Almedí habia escuchado atentamente aquel largo relato, y se habia estremecido mas de una vez.
Cuando Satanás concluyó aquel cuento, Almedí invocó poderosamente á Dios.
Entonces la Eva, la hermosísima Eva maldita, y el maravilloso alcázar que la contenia desaparecieron.
Solo quedaron delante de Almedí, el pequeño hombre-fiera, y el estraño cachorro de perro y de leon.
Almedí circuncidó al hombre-fiera y le puso por nombre Jask-Al-bahul.
Buscó una nodriza á propósito para cada uno de los dos hermanos, y se dedicó á la enseñanza del que podia comprenderle y serle comprensible, por que Almedí no conocia el lenguaje de los animales.

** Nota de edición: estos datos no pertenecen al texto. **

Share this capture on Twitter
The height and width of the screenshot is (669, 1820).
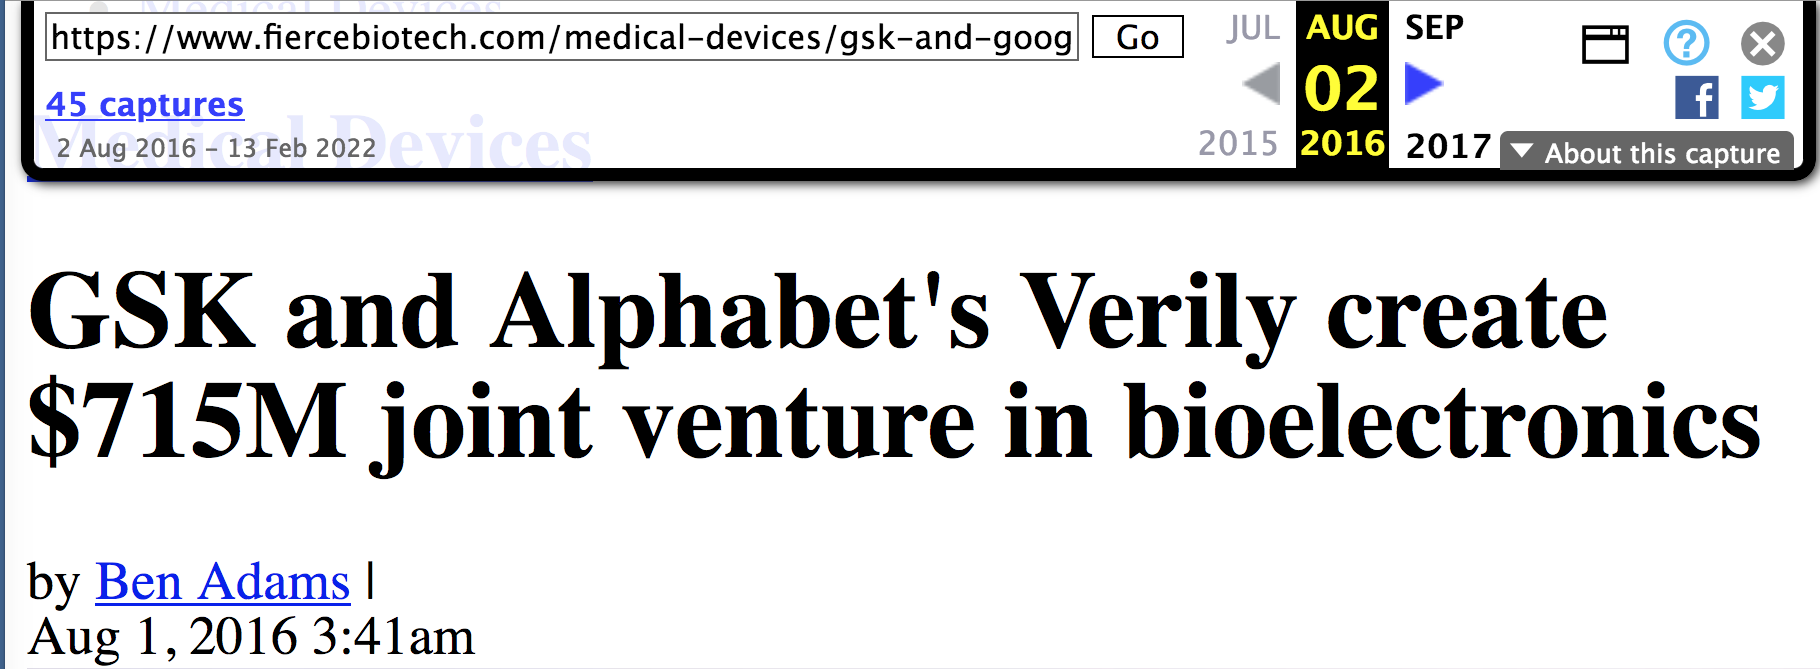(1762, 98)
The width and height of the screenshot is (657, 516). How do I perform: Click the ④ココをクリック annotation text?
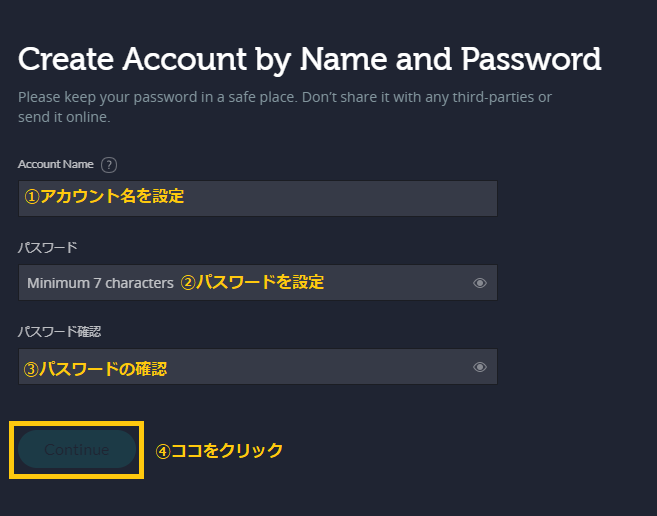pyautogui.click(x=219, y=451)
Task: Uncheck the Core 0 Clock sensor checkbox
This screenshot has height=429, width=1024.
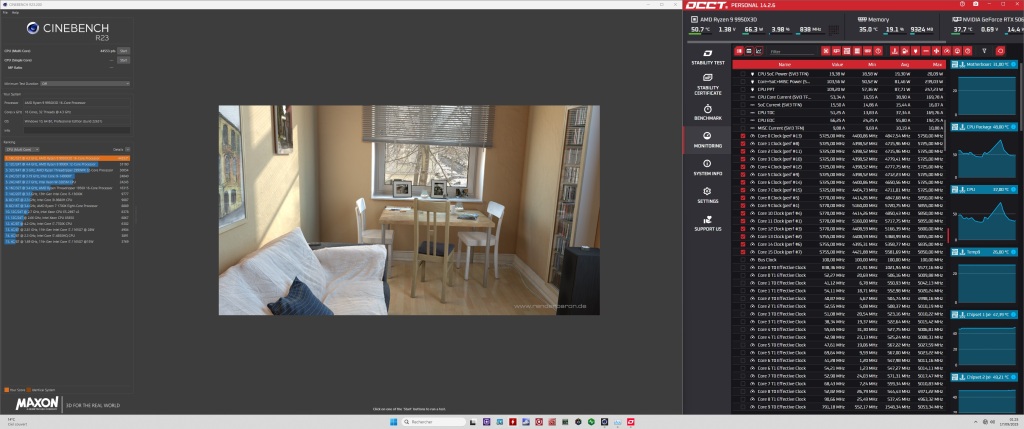Action: click(x=743, y=134)
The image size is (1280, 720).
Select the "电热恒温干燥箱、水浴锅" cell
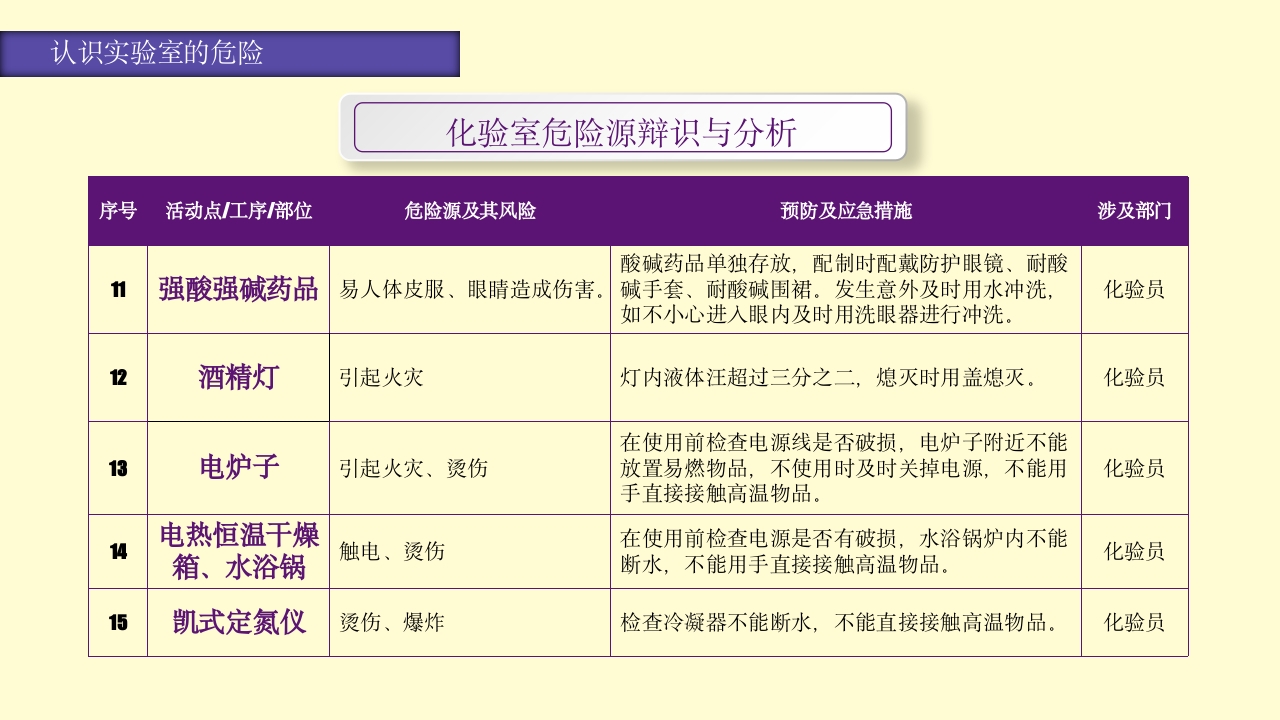pos(241,550)
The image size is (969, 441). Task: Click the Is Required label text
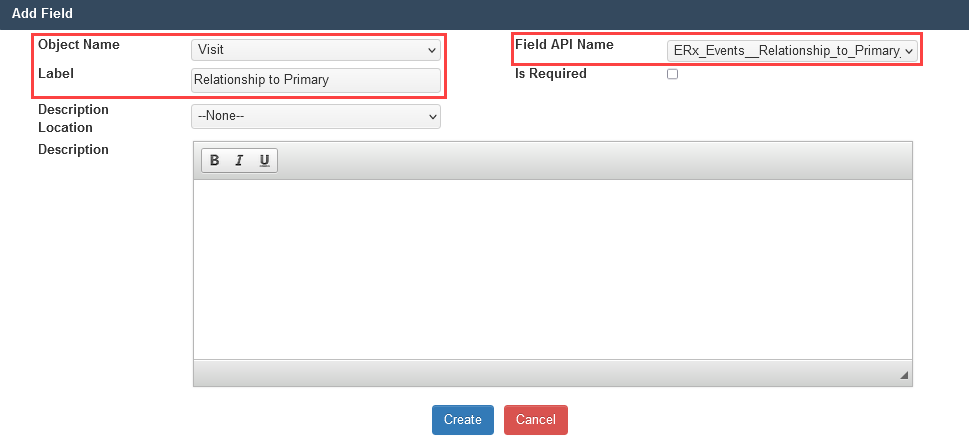(550, 73)
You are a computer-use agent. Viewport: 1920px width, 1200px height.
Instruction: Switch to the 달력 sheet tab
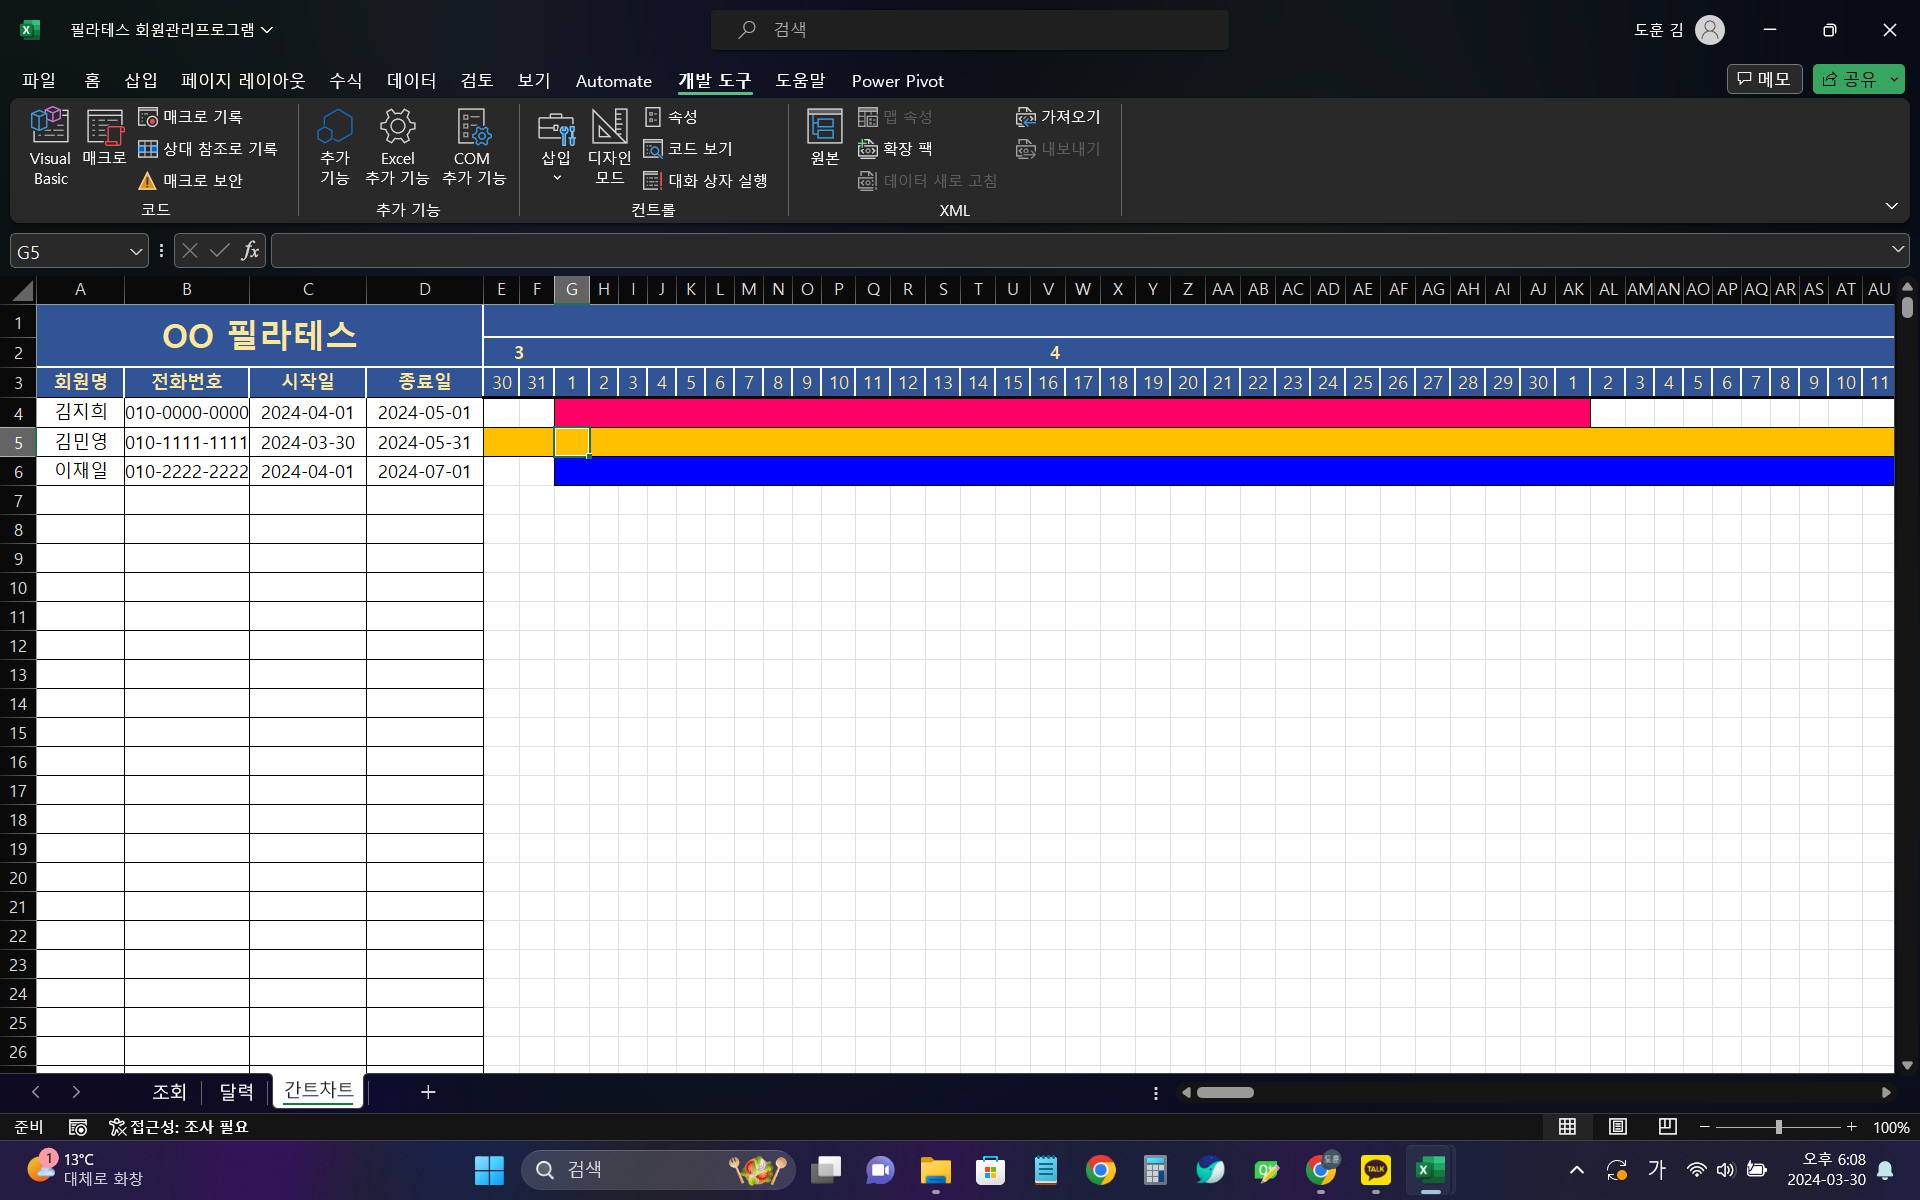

Cuando Jask-Al-bahul fué crecido, le contó su historia, revelóle que aquel lanudísimo perro era hermano suyo, que debia tratarle como á tal, y ser bueno y temeroso de Dios si queria apartar de sobre sí la maldicion que pesaba sobre su familia.
Jask-Al-bahul, por el contrario de los suyos, crecia en la virtud, amaba á su hermano, aunque bajo aquella figura, y el feróz perro era para él, como para Almedí, sumiso y manso como un cordero.
Y pasaron así desde el nacimiento de Jask-Al-bahul y de su hermano, tres veces siete años.
Almedí murió, teniendo de un lado al hombre-fiera y del otro al perro-leon.